### Apply what you read
A. Write out the passage of humorous posts exactly, beginning at the words "Haven’t done a" and stopping after the words "by my wife.".
B. Continue the passage of humorous posts from the point where it stops.

### Document excerpt
'''
It’s March tomorrow. February lasted 17 seconds. Christmas soon. Knew I shouldn’t have put the tree away.
(Art Museum)
Me:*sees nature painting*
*pulls out sharpie*
*draws sun in the top left corner*
My 5th Grade Art Teacher: *thumbs up* nice
Bought a dozen stamps today so my kids can expect 11 stamps as part of their inheritance
Going from summer clothes to winter clothes: Ok.
Going from winter clothes to summer clothes: I AM NOT READY.
An older couple saw me open my wife’s car door for her and came over to compliment me.
Moral of the story: old people are nosy.
Haven’t done a pushup in years. Doesn’t seem right with what’s been going on in the world
Just tore seven ligaments trying to avoid being handed the phone by my wife.
So last night me and my husband went to a bar for our one month anniversary and did a lil sexy role play as strangers on a first date.
Later a woman pulled me aside in the bathroom to say “sorry but I was watching… It is so funny how much you hate that guy and he has no idea.”
I don’t dress for women. I don’t dress for men. I dress for the weather, mainly.
my toxic trait is saying to myself “it’s only $20” 1500 times a week
Um, products that have seals that read, “Do not use if seal is missing,” how are we supposed to know that a seal is missing if it’s missing?
I’ll bet when Godzilla first came out, God was like “Damn, that name’s way cooler.”
My parents decided to test their marriage by going to IKEA today
When my dog poops in the yard, no one cares. When I do it, I’m “drunk” and “bringing down property values” and my neighbor is “calling the cops”
My children are now grown up and have recently left home. Now the wife can tell when I eat a packet of biscuits all to myself. Thinking of getting a dog.
'''
### Data for review
'''
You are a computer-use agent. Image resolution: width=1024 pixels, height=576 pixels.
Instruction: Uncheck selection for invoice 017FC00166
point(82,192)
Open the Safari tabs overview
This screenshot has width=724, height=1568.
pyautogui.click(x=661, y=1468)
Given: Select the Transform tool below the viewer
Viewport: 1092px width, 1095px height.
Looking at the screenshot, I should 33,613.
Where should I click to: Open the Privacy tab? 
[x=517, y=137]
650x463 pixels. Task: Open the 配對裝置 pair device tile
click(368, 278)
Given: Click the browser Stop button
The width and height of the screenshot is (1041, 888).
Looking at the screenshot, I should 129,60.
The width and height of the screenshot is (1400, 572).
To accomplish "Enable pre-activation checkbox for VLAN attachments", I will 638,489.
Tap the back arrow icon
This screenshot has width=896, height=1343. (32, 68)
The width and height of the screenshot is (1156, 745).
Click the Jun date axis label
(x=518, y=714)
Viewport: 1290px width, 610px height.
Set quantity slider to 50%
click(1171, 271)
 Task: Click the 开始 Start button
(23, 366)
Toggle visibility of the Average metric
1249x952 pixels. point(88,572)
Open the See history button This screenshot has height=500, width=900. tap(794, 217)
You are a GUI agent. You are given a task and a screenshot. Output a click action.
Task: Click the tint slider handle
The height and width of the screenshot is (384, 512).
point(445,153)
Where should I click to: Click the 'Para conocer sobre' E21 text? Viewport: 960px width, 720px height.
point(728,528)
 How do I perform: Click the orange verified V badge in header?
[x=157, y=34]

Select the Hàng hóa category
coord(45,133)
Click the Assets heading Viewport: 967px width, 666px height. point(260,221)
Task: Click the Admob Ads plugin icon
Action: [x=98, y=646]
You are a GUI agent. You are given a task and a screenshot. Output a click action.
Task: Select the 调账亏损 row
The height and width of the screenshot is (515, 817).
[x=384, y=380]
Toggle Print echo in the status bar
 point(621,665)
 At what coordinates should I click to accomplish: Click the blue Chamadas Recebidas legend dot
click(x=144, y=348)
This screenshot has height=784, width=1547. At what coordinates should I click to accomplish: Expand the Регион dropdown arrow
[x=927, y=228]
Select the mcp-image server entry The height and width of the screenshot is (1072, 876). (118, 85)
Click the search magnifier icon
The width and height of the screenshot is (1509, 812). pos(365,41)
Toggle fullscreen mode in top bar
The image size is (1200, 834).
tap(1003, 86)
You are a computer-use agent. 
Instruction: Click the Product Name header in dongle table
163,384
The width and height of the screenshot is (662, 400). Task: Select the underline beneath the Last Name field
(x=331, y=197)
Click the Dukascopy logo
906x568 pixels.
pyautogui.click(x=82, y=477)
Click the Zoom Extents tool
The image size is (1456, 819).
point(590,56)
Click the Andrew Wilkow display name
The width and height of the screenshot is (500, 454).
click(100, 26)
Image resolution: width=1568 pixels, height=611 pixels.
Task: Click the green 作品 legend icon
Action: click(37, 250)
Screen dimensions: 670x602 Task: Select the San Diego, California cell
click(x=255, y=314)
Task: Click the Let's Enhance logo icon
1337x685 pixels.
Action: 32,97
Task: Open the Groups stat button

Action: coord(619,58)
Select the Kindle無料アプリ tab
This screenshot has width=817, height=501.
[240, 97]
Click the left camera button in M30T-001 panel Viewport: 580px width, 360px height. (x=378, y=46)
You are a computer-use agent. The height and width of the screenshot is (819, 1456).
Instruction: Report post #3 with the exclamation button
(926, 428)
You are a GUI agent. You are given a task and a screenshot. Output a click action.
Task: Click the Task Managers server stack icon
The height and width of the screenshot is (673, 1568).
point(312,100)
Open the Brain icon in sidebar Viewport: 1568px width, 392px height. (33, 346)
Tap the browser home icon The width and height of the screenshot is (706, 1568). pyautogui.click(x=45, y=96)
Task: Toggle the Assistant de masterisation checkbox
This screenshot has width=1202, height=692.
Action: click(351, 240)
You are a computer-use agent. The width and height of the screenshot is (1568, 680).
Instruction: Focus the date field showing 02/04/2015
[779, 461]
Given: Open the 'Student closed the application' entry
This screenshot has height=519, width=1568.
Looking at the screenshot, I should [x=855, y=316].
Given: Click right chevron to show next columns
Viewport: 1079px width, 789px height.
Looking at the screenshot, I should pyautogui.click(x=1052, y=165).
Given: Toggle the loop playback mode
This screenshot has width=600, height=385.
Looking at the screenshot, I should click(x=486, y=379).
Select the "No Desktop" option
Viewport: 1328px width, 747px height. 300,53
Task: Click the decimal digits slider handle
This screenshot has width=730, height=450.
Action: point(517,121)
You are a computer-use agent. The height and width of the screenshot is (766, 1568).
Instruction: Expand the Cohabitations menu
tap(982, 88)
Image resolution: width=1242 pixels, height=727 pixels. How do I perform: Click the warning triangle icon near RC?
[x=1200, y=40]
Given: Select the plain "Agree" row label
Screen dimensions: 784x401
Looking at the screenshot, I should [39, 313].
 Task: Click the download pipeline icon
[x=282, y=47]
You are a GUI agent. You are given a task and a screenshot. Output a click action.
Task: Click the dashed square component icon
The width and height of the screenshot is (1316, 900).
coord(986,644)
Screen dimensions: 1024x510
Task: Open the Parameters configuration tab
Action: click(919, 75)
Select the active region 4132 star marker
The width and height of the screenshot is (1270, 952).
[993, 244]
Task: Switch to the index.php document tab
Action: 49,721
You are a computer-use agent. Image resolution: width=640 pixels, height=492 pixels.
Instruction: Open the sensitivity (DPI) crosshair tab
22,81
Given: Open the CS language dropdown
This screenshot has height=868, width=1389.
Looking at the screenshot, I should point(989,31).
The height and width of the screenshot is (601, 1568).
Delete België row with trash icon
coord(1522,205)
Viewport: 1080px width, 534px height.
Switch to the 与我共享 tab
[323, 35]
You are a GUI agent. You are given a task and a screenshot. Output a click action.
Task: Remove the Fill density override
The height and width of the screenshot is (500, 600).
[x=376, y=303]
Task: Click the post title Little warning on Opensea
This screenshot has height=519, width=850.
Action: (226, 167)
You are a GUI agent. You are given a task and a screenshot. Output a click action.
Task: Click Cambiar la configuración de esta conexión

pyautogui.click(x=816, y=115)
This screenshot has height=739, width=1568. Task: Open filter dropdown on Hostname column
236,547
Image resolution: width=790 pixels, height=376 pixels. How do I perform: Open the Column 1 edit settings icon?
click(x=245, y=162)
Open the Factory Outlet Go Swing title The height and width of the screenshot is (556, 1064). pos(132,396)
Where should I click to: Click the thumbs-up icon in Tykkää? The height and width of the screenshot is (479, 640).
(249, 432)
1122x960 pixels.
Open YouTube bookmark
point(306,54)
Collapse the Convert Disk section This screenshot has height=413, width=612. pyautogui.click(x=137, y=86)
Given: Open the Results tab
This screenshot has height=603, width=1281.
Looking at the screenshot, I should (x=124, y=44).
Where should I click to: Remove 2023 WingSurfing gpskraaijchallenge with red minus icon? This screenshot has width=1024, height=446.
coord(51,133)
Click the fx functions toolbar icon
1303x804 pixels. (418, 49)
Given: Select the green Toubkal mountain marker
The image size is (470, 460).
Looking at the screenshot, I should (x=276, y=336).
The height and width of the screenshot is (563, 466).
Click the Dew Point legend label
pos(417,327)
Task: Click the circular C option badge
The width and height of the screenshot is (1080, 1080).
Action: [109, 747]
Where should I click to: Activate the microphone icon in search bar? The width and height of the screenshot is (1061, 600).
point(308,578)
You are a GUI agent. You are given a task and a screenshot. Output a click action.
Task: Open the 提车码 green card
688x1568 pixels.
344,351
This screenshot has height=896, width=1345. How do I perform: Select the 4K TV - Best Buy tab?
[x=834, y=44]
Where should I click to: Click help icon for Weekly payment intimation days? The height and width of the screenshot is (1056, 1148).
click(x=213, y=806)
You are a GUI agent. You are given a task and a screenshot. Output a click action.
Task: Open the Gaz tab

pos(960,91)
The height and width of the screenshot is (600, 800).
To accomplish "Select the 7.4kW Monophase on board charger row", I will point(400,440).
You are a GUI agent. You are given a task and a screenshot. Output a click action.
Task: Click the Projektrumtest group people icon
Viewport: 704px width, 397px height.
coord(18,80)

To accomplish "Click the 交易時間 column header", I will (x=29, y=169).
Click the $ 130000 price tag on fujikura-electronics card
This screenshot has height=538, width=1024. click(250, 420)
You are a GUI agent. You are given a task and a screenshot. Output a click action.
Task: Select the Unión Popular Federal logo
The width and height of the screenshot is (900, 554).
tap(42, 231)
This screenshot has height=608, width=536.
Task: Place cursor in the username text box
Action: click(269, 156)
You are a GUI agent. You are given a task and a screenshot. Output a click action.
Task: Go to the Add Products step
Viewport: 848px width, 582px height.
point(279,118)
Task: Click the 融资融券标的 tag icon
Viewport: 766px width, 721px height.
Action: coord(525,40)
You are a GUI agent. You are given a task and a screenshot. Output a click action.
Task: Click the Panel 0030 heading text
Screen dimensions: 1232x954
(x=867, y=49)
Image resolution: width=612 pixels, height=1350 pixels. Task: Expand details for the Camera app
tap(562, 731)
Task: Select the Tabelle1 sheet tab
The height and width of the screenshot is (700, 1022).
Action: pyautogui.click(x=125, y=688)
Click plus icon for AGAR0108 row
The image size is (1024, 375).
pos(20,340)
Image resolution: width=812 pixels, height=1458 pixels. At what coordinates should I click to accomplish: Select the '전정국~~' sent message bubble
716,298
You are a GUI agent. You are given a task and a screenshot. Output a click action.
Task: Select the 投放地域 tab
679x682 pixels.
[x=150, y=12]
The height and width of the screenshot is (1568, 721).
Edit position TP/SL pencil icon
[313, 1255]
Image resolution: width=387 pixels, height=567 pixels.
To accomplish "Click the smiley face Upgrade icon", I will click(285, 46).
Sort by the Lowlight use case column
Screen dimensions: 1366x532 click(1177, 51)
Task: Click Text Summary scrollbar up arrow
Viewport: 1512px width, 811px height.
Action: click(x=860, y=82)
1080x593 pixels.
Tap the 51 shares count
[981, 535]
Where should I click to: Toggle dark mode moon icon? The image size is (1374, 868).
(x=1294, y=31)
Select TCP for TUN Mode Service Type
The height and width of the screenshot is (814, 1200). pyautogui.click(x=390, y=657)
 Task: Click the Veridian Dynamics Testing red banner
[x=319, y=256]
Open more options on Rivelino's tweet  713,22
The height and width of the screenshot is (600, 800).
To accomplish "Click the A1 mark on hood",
'''
### Replies
A.
Haven’t done a pushup in years. Doesn’t seem right with what’s been going on in the world
Just tore seven ligaments trying to avoid being handed the phone by my wife.

B.
me: Did you brush your teeth?
9: Yes
me *hands him a glass of orange juice*
9: Do I have to?
me: Yep. Told you not to touch my Cheetos
MOM [introducing us by our musically themed names]: this is our daughter Lyric, this is our other daughter Melody and this is our son *points at me* Sad Trombone
Locked in the house because the earth is on fire, dreaming of simpler times, when we were locked in the house because of a catastrophic pandemic.
It’s not a dog if it fits in your handbag.
I’m not proud of the person I become when I see a cheese tray at a party.
It’s bad enough that I have to die someday, having my whole life flash before my eyes first just seems excessive
Our landline rang today and all three of our kids got confused and went outside because they thought a fire alarm was going off.
You can buy live bees. You can have them delivered anywhere you want. It’s like $6. The internet doesn’t make behaving very easy.
People are all “Sure, I’ll help you move” until they see my prized collection of cement blocks from around the world.
I know we are at war here, but, who didn’t pick up after their dog?